Dataset content section start

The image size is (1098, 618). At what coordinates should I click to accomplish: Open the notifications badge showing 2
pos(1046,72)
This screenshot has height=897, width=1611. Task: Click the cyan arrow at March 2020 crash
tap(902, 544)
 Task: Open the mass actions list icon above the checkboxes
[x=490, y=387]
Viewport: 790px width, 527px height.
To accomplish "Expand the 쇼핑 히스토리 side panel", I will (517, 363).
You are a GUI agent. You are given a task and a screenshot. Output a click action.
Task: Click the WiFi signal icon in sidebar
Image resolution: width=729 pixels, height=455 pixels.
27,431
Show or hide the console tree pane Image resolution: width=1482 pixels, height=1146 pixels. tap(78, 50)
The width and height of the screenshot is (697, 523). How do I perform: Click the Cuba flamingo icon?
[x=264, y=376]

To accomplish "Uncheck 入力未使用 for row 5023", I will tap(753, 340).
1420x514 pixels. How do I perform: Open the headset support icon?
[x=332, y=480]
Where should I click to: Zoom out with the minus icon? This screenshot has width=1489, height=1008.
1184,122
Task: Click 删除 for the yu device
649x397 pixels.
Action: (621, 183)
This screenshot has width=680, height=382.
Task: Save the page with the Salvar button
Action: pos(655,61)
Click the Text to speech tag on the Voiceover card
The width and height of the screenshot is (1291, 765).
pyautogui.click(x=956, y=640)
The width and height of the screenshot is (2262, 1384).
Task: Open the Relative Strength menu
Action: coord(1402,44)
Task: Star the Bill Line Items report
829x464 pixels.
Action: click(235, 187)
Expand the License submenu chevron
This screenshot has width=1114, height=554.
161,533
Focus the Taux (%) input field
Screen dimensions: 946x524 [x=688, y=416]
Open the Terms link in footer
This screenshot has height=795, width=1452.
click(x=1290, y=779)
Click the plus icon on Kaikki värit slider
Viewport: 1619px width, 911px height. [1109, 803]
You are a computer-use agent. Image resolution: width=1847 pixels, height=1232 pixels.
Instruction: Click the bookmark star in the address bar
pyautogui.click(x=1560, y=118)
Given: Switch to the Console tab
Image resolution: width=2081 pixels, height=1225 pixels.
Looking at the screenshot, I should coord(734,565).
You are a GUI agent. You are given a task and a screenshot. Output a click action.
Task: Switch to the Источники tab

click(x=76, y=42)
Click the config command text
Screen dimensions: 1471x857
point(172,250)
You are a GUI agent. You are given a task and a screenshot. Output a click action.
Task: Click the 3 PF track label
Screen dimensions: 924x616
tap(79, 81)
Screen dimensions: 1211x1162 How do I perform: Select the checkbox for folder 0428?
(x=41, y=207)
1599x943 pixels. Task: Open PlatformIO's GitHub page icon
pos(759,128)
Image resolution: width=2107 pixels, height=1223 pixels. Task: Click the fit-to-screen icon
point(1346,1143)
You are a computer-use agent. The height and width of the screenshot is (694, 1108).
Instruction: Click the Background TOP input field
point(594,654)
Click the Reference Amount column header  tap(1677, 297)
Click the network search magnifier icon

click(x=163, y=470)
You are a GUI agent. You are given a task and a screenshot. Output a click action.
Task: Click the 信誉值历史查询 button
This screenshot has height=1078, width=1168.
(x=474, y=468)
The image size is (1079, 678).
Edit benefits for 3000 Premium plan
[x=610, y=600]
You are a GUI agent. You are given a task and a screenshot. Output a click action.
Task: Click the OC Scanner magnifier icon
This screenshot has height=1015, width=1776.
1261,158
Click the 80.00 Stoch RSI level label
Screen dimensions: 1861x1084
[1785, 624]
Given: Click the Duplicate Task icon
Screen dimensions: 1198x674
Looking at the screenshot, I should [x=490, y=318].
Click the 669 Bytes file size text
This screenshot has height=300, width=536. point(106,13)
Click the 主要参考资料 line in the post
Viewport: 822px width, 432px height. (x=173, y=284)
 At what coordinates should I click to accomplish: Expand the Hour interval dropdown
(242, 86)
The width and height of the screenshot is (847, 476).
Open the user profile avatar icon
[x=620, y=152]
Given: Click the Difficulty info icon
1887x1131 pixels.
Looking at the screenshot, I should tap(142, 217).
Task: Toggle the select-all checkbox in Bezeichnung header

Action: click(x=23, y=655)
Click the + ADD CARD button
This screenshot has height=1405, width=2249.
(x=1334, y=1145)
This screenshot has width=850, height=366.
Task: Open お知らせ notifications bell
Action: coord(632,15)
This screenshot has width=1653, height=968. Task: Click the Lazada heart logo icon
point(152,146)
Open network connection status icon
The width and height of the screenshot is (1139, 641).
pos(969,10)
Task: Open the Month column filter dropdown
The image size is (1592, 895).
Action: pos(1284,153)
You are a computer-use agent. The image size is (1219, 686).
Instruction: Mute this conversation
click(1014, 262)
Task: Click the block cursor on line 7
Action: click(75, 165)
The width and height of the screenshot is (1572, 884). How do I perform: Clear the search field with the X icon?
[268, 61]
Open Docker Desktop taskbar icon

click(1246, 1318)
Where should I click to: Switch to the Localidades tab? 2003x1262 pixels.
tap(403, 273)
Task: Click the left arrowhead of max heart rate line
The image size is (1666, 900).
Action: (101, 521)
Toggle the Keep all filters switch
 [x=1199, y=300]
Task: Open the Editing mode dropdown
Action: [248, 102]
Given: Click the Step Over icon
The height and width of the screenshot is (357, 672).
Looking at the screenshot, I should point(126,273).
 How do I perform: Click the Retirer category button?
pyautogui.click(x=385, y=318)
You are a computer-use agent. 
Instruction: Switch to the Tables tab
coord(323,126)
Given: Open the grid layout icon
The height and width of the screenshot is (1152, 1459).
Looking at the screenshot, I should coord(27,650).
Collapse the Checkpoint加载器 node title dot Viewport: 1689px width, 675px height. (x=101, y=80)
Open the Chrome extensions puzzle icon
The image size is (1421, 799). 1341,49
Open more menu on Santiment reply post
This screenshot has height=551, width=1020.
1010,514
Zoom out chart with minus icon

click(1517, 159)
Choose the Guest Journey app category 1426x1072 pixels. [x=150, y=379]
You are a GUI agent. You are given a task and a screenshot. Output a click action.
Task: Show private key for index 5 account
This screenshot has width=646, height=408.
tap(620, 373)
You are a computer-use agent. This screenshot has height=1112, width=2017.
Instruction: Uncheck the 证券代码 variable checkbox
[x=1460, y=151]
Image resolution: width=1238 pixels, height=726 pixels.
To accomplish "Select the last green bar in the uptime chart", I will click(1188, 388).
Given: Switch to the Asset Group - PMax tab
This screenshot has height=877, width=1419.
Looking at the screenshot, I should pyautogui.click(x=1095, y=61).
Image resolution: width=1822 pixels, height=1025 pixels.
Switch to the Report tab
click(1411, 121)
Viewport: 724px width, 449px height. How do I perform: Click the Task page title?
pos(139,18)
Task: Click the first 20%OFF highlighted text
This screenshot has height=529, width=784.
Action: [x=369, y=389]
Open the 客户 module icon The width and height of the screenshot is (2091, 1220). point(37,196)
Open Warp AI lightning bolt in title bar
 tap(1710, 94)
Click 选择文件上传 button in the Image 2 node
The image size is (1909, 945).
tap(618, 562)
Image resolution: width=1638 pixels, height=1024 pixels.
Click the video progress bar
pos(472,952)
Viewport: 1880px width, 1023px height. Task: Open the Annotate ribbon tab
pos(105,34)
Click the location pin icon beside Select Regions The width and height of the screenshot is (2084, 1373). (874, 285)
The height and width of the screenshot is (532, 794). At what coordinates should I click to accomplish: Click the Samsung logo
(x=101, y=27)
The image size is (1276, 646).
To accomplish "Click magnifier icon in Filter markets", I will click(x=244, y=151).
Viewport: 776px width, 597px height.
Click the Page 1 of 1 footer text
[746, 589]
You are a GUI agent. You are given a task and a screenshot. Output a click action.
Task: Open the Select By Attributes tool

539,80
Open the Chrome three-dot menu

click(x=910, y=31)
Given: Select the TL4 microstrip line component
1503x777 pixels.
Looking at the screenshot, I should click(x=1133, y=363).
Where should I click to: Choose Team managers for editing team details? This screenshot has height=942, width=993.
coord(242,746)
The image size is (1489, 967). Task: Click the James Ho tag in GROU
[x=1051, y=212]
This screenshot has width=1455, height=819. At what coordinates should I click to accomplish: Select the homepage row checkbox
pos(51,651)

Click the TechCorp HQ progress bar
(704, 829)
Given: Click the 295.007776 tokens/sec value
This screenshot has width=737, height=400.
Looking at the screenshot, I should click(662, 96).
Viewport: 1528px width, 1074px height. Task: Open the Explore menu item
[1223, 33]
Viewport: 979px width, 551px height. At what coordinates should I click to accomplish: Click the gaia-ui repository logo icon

Dataset content section end

Problem to work on:
Copying should begin at the line containing "Given: Click the 295.007776 tokens/sec value" and end at the last line of the material, with every line in between reproduced exactly.

Response to this exercise:
Given: Click the 295.007776 tokens/sec value
This screenshot has width=737, height=400.
Looking at the screenshot, I should click(662, 96).
Viewport: 1528px width, 1074px height. Task: Open the Explore menu item
[1223, 33]
Viewport: 979px width, 551px height. At what coordinates should I click to accomplish: Click the gaia-ui repository logo icon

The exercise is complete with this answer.